By Wilmot McCutchen on 2009 05 25
Waxman has a clip on you tube floating around where he admits he has not read the bill. Jowe Romm most like also has not.
our constitution still denies taxation without representation. If there are penalties and tax components, don't we have the right to know?
By seven on 2009 05 25
I have been reading ClimateProgress for over a year. It's entertaining and topical, but I agree with all your critisisms of Romm. He shuts down debate with anyone who disagrees with him in even the slightest detail.
I have now been moderated to death and then banned twice on his blog. If you read the comments that survive they are now all of the "Joe
you're a fantastic guy I want to have your babies keep up the good work" variety.
By Robert on 2009 05 24
I'll have to agree with Romm on the need for high carbon pricing to effect real change, assuming that exacting equitable compensation for the externalized but very real costs of fossil fuel use is "high".
Unless and until market signals functionally reflect real ecological and social costs, markets will be the problem, not the solution.
But cap and trade does indeed risk smoke and mirrors, and other political and corporate shenanigans.
A carbon tax, though, will do nicely. Hasn't been successfully done before? Neither has any new policy implementation, until it has. Folks in the pre-world war II 20th century would have thought the endangered species act or the creation of the EPA to be pipe dreams.
By theCascadian on 2009 05 24
Here are some quotes from Romm:
On the use of offsets generally:
"Q: What is the difference between carbon offsets and mortgage-backed securites?
A: Lipstick.
Carbon offsets and mortgage-backed securities are quite similar in that is impossible for the vast majority of people, even experts, to know what value they have, if any."

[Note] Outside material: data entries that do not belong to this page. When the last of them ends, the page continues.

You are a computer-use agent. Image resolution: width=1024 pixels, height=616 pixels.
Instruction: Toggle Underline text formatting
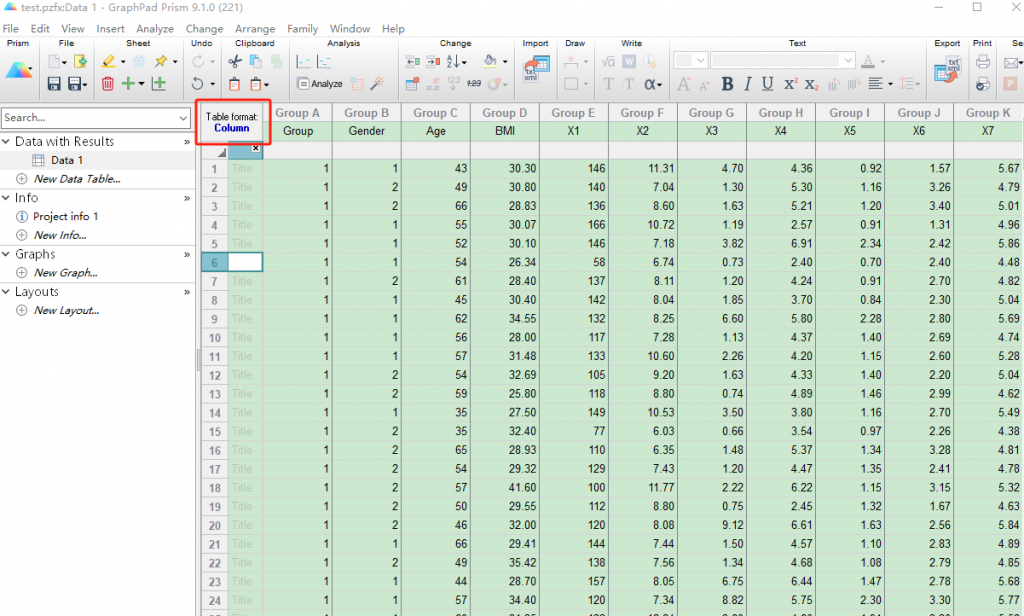point(767,84)
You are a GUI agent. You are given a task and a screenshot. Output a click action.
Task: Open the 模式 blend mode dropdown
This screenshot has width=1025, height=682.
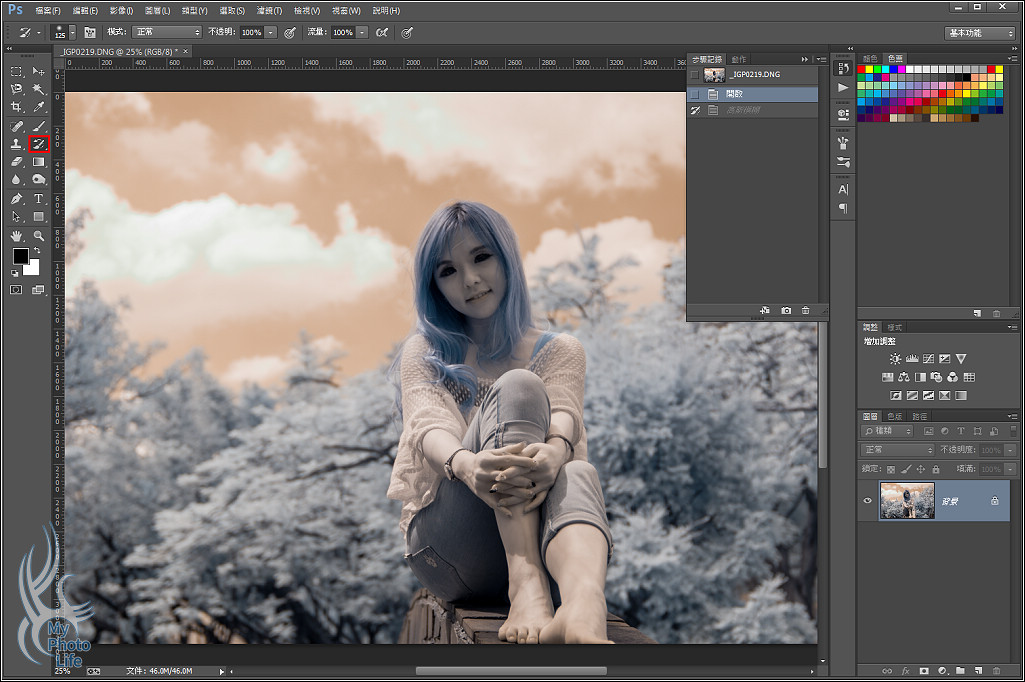(167, 32)
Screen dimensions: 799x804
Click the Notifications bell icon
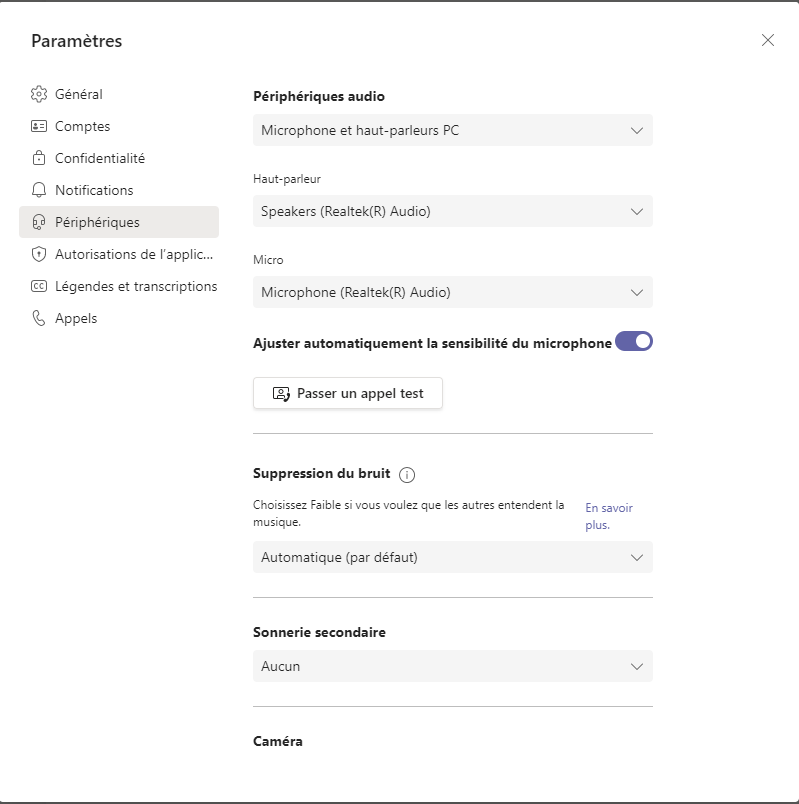pos(39,190)
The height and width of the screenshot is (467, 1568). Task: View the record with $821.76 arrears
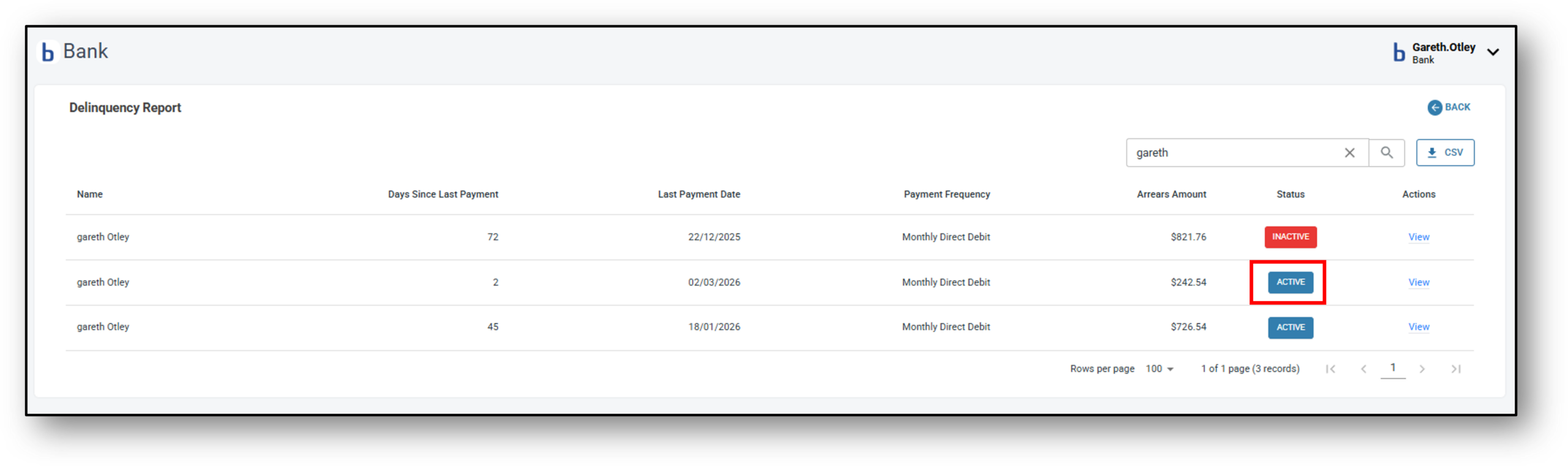[1419, 237]
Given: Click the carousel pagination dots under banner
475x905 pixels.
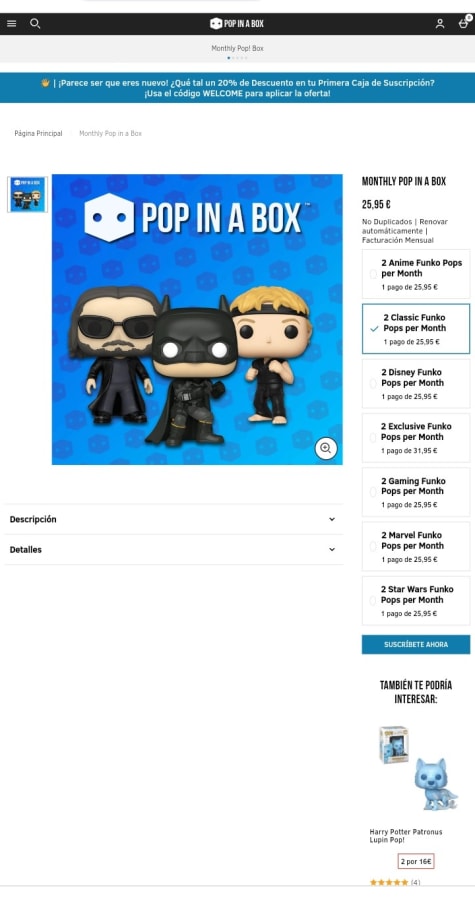Looking at the screenshot, I should pyautogui.click(x=237, y=58).
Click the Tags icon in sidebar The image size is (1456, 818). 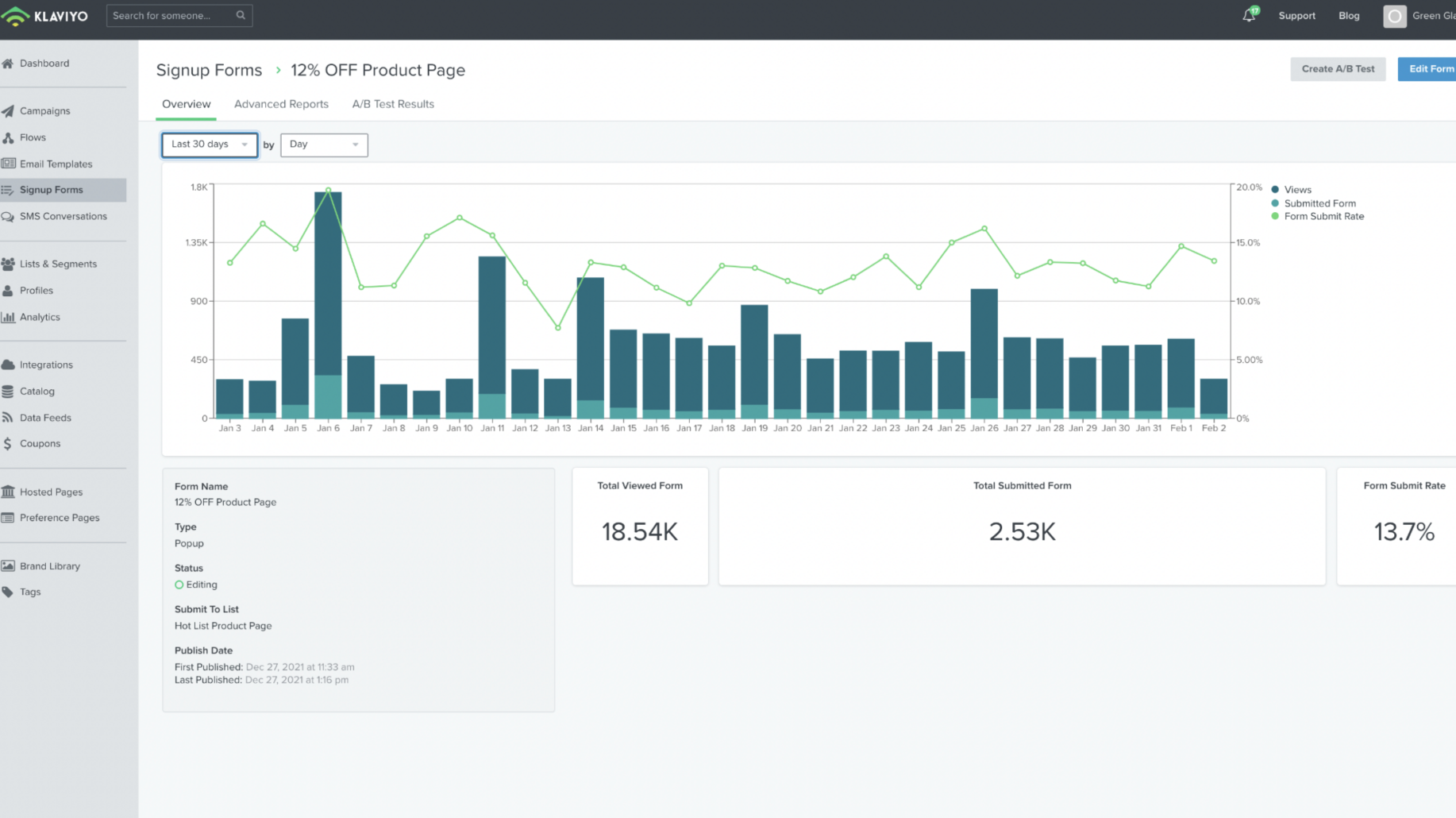(x=8, y=592)
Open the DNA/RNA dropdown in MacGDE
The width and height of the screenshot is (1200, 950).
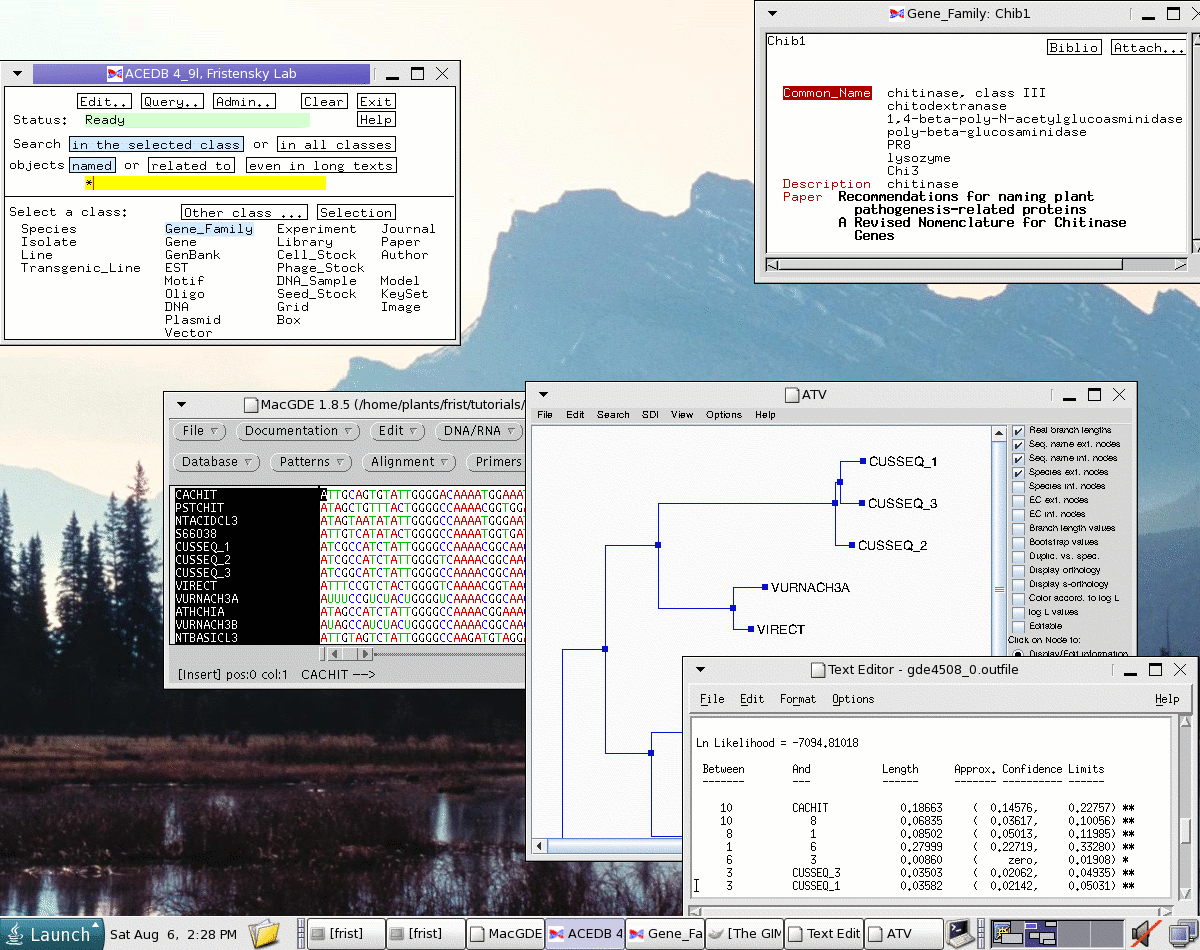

http://climateprogress.org/2008/10/02/q-what-is-the-difference-between-carbon-offsets-and-mortgage-backed-securites/
On the use of offsets in last year's Lieberman-Warner bill:
"Now when I redo the math, it seems the most likely outcome of this bill is that U.S. energy-related CO2 emissions in 2025 would we about the same as they are now, and possibly higher. If that's the best we can do for a piece of legislation that's deader than a dead parrot -- it is a dead parrot whose body has been given to a veterinary anatomy class for dissection and had its heart removed -- why bother?"
http://climateprogress.org/2008/05/27/boxer-bill-update-probably-no-us-co2-emissions-cut-until-after-2025/
On the USCAP proposal:
"The USCAP plan would call for a reduction of 1.0 to 1.4 billion tons of U.S. GHGs in 2020, while allowing 2 billion or more tons of offsets, at least half of which don't even have to be in this country. When would US carbon dioxide emissions see serious reductions under this plan? Who knows?"
http://climateprogress.org/2009/01/15/nrdc-edf-uscap-us-climate-action-partnership-plan-coal-offset/
And on forestry:
"Offset projects should simply not include tree planting."
http://www.grist.org/article/the-first-rule-of-carbon-offsets-no-trees
On an earlier McCain plan:
"If emissions reductions can be done through a rigorous and verifiable process, then they can and should be included in the overall cap. The probability that there are offset-like emissions reductions floating around the ether that are both abundant and cheap is quite small. That is why a major offset-based strategy would "involve substantial issuance of credits that do not represent real emissions reductions," as the Stanford study concluded. That report's policy conclusion:
*****We argue that the U.S., which is in the midst of designing a national regulatory system, should not rely on offsets to provide a reliable ceiling on compliance costs....
Offsets can play a role in engaging developing countries, but only as one small element in a portfolio of strategies.... *****
The entire foundation of McCain's climate plan is built on quicksand."
http://www.huffingtonpost.com/joseph-romm/mccain-climate-plan-a-fra_b_101390.html
On the use of offsets in cap and trade:
"Let's hope Congress actually listens to GAO and sharply scales back the use of offsets in future climate bills."